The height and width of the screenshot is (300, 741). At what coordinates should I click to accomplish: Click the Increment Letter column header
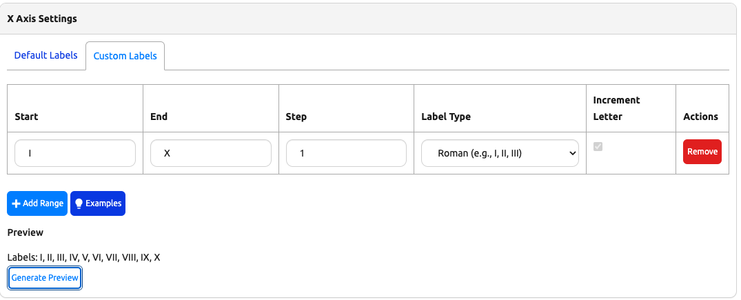(x=616, y=108)
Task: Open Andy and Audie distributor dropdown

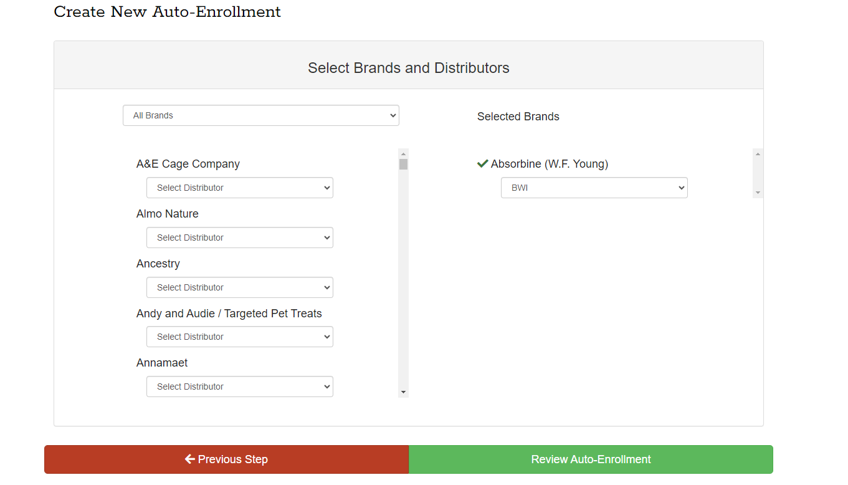Action: 240,337
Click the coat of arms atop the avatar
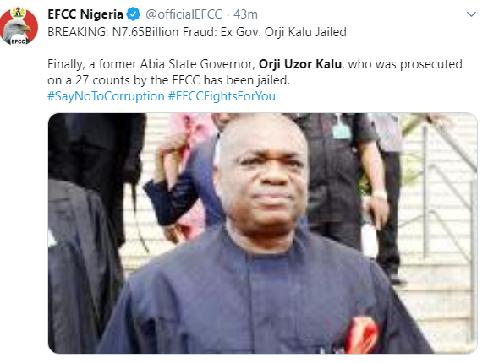The image size is (488, 363). (x=19, y=13)
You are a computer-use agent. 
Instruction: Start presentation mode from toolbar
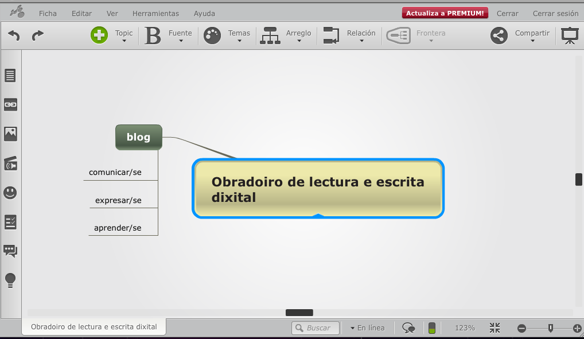point(569,36)
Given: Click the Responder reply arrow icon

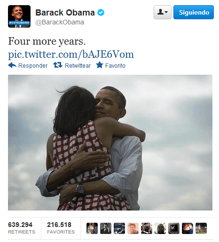Looking at the screenshot, I should (x=12, y=65).
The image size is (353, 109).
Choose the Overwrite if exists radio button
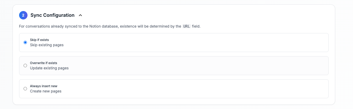pyautogui.click(x=25, y=66)
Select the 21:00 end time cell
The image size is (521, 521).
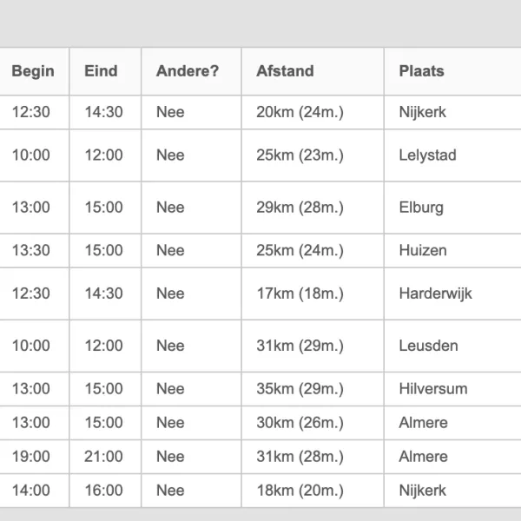click(x=105, y=457)

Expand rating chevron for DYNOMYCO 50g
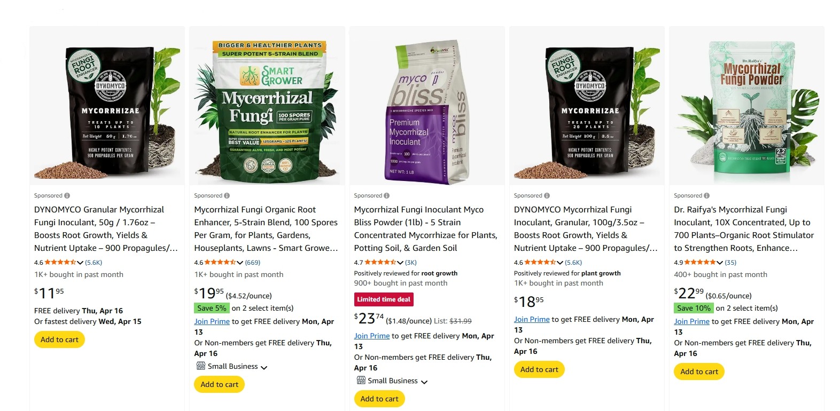pyautogui.click(x=80, y=263)
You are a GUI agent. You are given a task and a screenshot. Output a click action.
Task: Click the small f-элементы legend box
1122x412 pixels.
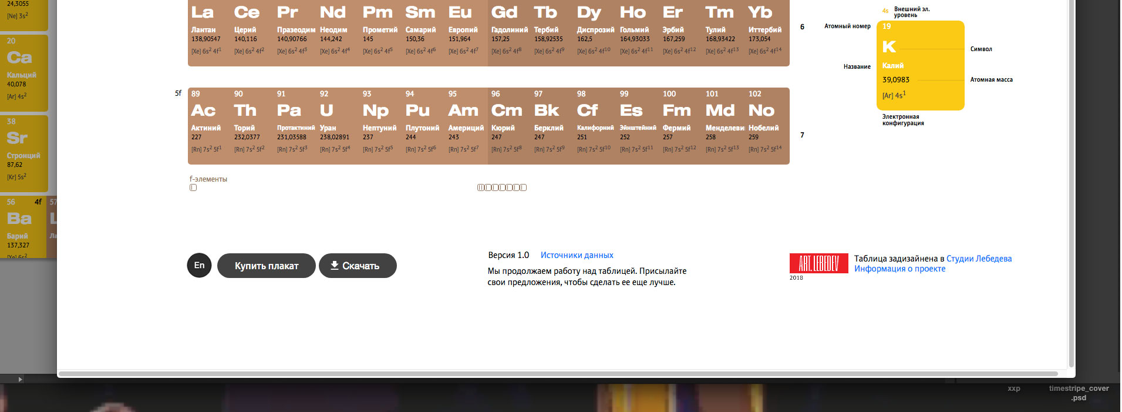pyautogui.click(x=193, y=187)
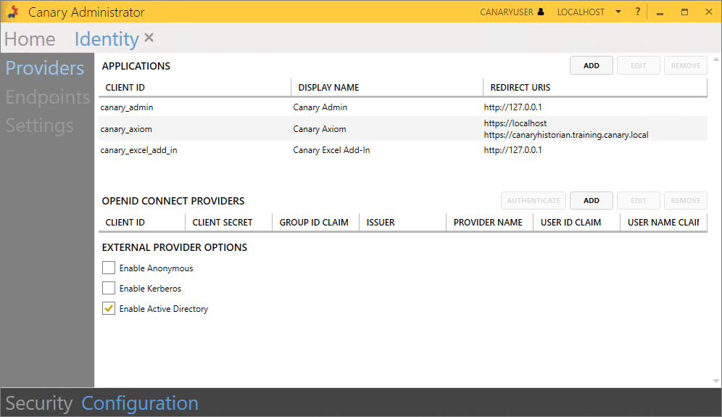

● ● ● ● ● ● ●

▶ _Work instruction_:
Take every line from the records above that has the word "agent" and copy it.

▶ _Task answer_:
You are a computer-use agent. 
You are a GUI agent. You are given a task and a screenshot. Output a click action.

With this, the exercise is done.